▸ Records:
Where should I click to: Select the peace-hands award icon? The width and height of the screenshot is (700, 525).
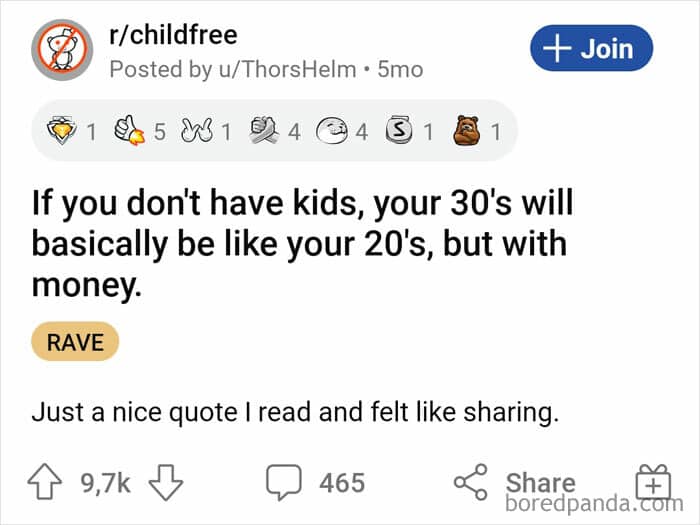point(196,131)
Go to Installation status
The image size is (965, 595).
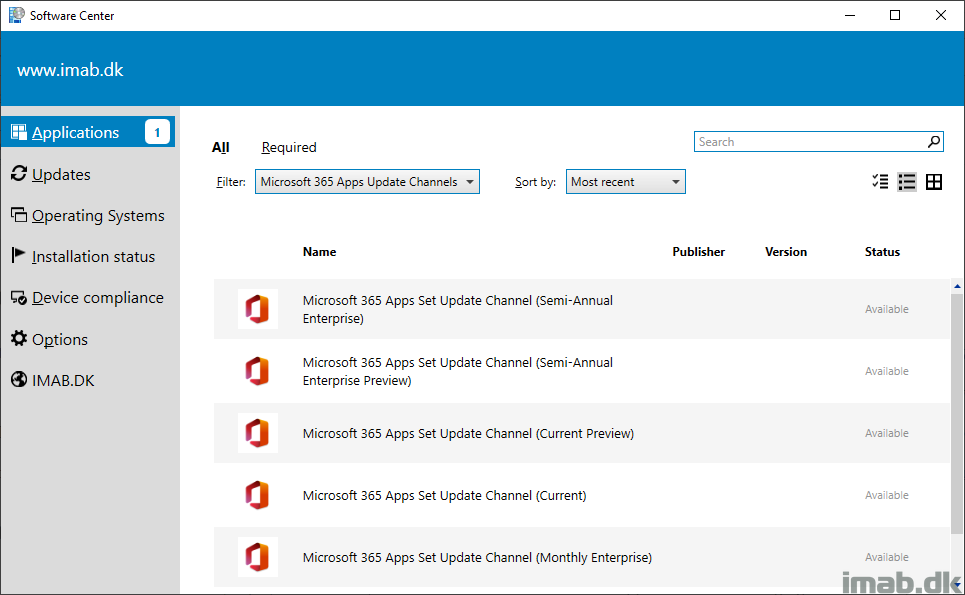83,257
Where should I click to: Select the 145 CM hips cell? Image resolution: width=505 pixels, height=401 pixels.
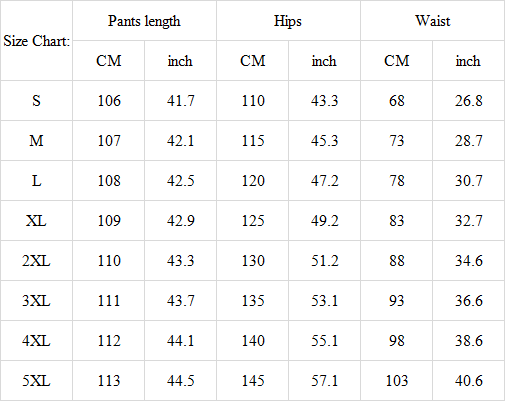[x=252, y=380]
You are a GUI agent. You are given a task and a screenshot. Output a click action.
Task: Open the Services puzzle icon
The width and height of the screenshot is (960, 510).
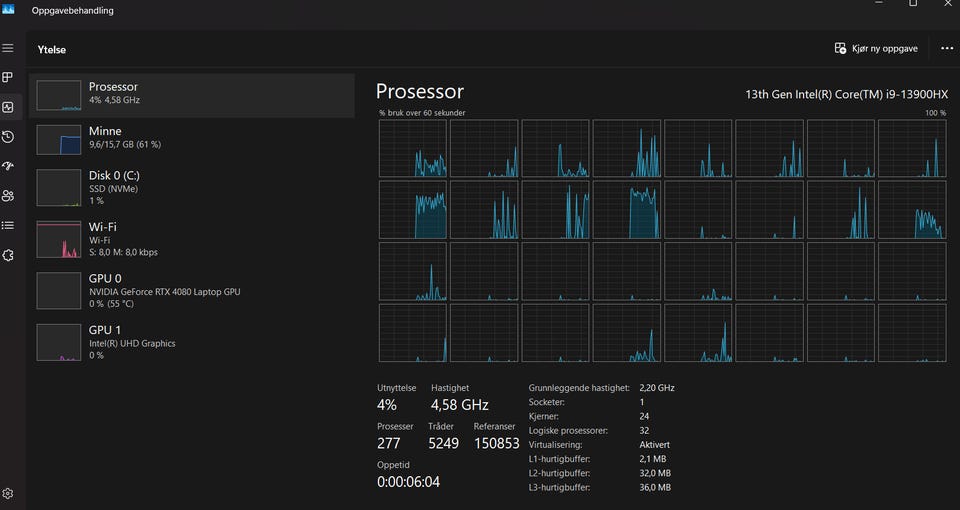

▸ What you have to do: Beginning with the first entry above, reproduce every line verbatim until the line with "Task: Open the Services puzzle icon", which is included too; omit pictures.

▸ Response below:
Where should I click to: Select the peace-hands award icon? The width and height of the screenshot is (700, 525).
point(196,131)
Go to Installation status
The image size is (965, 595).
83,257
Where should I click to: Select the 145 CM hips cell? Image resolution: width=505 pixels, height=401 pixels.
[x=252, y=380]
You are a GUI agent. You are given a task and a screenshot. Output a click action.
Task: Open the Services puzzle icon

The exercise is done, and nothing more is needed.